%%

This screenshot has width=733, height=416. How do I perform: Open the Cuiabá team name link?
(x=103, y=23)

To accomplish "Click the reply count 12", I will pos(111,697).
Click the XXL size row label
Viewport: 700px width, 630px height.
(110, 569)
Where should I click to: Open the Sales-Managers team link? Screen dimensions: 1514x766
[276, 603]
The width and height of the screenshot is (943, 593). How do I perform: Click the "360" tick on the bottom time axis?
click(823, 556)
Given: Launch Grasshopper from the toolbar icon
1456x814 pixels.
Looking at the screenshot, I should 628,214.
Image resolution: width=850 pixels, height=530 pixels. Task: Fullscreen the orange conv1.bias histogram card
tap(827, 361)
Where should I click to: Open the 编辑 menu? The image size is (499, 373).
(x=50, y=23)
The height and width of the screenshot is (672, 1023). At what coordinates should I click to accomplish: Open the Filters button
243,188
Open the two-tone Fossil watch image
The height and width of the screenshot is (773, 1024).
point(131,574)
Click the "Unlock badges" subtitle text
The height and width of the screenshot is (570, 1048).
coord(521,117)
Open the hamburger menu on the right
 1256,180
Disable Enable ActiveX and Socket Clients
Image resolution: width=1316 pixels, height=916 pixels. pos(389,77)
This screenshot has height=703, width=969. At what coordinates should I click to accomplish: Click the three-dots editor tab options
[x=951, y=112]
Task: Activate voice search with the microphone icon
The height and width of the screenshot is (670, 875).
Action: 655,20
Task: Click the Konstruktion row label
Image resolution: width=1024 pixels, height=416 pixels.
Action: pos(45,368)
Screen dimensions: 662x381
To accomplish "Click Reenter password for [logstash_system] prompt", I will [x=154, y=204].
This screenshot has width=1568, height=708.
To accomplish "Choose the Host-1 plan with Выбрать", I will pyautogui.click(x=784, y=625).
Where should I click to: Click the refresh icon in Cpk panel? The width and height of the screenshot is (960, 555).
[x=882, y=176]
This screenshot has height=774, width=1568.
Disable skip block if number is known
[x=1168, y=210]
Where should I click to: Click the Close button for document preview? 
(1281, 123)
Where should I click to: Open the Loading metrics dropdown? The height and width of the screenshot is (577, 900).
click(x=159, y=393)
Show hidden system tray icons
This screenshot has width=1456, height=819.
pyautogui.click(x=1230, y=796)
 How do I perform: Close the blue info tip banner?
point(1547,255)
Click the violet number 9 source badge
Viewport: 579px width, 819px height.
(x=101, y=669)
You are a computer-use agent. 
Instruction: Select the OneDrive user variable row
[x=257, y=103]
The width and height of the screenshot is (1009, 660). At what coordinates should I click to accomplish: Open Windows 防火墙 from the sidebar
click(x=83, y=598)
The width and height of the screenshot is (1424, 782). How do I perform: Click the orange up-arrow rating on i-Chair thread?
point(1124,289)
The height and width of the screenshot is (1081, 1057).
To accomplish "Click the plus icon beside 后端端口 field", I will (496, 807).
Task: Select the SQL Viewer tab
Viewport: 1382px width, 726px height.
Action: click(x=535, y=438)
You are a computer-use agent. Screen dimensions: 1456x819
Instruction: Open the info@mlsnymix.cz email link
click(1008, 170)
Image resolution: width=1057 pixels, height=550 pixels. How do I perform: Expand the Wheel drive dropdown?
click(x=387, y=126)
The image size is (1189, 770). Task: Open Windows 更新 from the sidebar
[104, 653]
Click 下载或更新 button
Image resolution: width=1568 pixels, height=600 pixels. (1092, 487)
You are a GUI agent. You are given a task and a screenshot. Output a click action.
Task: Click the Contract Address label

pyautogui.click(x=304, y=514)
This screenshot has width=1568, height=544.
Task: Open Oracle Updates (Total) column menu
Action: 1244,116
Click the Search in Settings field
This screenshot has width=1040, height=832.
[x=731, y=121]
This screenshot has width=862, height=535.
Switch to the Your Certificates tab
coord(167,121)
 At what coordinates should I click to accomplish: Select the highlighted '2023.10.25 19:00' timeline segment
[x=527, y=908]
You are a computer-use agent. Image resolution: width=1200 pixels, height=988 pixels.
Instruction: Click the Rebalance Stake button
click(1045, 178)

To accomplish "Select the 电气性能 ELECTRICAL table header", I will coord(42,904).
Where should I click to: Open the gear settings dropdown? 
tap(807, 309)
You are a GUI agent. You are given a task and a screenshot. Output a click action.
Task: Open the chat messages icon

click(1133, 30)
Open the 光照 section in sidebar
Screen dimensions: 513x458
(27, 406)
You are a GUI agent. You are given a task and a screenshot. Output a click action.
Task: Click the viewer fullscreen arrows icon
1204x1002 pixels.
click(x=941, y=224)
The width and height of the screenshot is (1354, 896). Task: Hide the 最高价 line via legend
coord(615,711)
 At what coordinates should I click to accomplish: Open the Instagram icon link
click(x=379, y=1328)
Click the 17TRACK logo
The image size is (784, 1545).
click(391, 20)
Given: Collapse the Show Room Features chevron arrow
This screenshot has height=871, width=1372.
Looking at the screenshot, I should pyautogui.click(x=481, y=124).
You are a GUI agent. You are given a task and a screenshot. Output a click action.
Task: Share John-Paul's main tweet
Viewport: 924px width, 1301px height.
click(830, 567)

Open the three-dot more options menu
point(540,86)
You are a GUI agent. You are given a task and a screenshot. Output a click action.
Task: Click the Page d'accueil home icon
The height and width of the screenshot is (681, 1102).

%%

When the entries above are retyped, each line must stay exactly as it is.

This screenshot has width=733, height=416. How do I perform: Open the Cuiabá team name link?
(x=103, y=23)

To accomplish "Click the reply count 12", I will pos(111,697).
Click the XXL size row label
Viewport: 700px width, 630px height.
(110, 569)
Where should I click to: Open the Sales-Managers team link? Screen dimensions: 1514x766
[276, 603]
The width and height of the screenshot is (943, 593). How do I perform: Click the "360" tick on the bottom time axis?
click(823, 556)
Given: Launch Grasshopper from the toolbar icon
1456x814 pixels.
Looking at the screenshot, I should 628,214.
Image resolution: width=850 pixels, height=530 pixels. Task: Fullscreen the orange conv1.bias histogram card
tap(827, 361)
Where should I click to: Open the 编辑 menu? The image size is (499, 373).
(x=50, y=23)
The height and width of the screenshot is (672, 1023). At what coordinates should I click to accomplish: Open the Filters button
243,188
Open the two-tone Fossil watch image
The height and width of the screenshot is (773, 1024).
point(131,574)
Click the "Unlock badges" subtitle text
The height and width of the screenshot is (570, 1048).
coord(521,117)
Open the hamburger menu on the right
 1256,180
Disable Enable ActiveX and Socket Clients
Image resolution: width=1316 pixels, height=916 pixels. pos(389,77)
This screenshot has height=703, width=969. At what coordinates should I click to accomplish: Click the three-dots editor tab options
[x=951, y=112]
Task: Activate voice search with the microphone icon
The height and width of the screenshot is (670, 875).
Action: 655,20
Task: Click the Konstruktion row label
Image resolution: width=1024 pixels, height=416 pixels.
Action: pos(45,368)
Screen dimensions: 662x381
To accomplish "Click Reenter password for [logstash_system] prompt", I will [x=154, y=204].
This screenshot has width=1568, height=708.
To accomplish "Choose the Host-1 plan with Выбрать", I will pyautogui.click(x=784, y=625).
Where should I click to: Click the refresh icon in Cpk panel? The width and height of the screenshot is (960, 555).
[x=882, y=176]
This screenshot has height=774, width=1568.
Disable skip block if number is known
[x=1168, y=210]
Where should I click to: Click the Close button for document preview? 
(1281, 123)
Where should I click to: Open the Loading metrics dropdown? The height and width of the screenshot is (577, 900).
click(x=159, y=393)
Show hidden system tray icons
This screenshot has width=1456, height=819.
pyautogui.click(x=1230, y=796)
 How do I perform: Close the blue info tip banner?
point(1547,255)
Click the violet number 9 source badge
Viewport: 579px width, 819px height.
(x=101, y=669)
You are a computer-use agent. 
Instruction: Select the OneDrive user variable row
[x=257, y=103]
The width and height of the screenshot is (1009, 660). At what coordinates should I click to accomplish: Open Windows 防火墙 from the sidebar
click(x=83, y=598)
The width and height of the screenshot is (1424, 782). How do I perform: Click the orange up-arrow rating on i-Chair thread?
point(1124,289)
The height and width of the screenshot is (1081, 1057).
To accomplish "Click the plus icon beside 后端端口 field", I will (496, 807).
Task: Select the SQL Viewer tab
Viewport: 1382px width, 726px height.
Action: click(x=535, y=438)
You are a computer-use agent. Screen dimensions: 1456x819
Instruction: Open the info@mlsnymix.cz email link
click(1008, 170)
Image resolution: width=1057 pixels, height=550 pixels. How do I perform: Expand the Wheel drive dropdown?
click(x=387, y=126)
The image size is (1189, 770). Task: Open Windows 更新 from the sidebar
[104, 653]
Click 下载或更新 button
Image resolution: width=1568 pixels, height=600 pixels. (1092, 487)
You are a GUI agent. You are given a task and a screenshot. Output a click action.
Task: Click the Contract Address label

pyautogui.click(x=304, y=514)
This screenshot has width=1568, height=544.
Task: Open Oracle Updates (Total) column menu
Action: 1244,116
Click the Search in Settings field
This screenshot has width=1040, height=832.
[x=731, y=121]
This screenshot has width=862, height=535.
Switch to the Your Certificates tab
coord(167,121)
 At what coordinates should I click to accomplish: Select the highlighted '2023.10.25 19:00' timeline segment
[x=527, y=908]
You are a computer-use agent. Image resolution: width=1200 pixels, height=988 pixels.
Instruction: Click the Rebalance Stake button
click(1045, 178)

To accomplish "Select the 电气性能 ELECTRICAL table header", I will coord(42,904).
Where should I click to: Open the gear settings dropdown? 
tap(807, 309)
You are a GUI agent. You are given a task and a screenshot. Output a click action.
Task: Open the chat messages icon

click(1133, 30)
Open the 光照 section in sidebar
Screen dimensions: 513x458
(27, 406)
You are a GUI agent. You are given a task and a screenshot. Output a click action.
Task: Click the viewer fullscreen arrows icon
1204x1002 pixels.
click(x=941, y=224)
The width and height of the screenshot is (1354, 896). Task: Hide the 最高价 line via legend
coord(615,711)
 At what coordinates should I click to accomplish: Open the Instagram icon link
click(x=379, y=1328)
Click the 17TRACK logo
The image size is (784, 1545).
click(391, 20)
Given: Collapse the Show Room Features chevron arrow
This screenshot has height=871, width=1372.
Looking at the screenshot, I should pyautogui.click(x=481, y=124).
You are a GUI agent. You are given a task and a screenshot. Output a click action.
Task: Share John-Paul's main tweet
Viewport: 924px width, 1301px height.
click(830, 567)

Open the three-dot more options menu
point(540,86)
You are a GUI agent. You are given a task and a screenshot. Output a click action.
Task: Click the Page d'accueil home icon
The height and width of the screenshot is (681, 1102).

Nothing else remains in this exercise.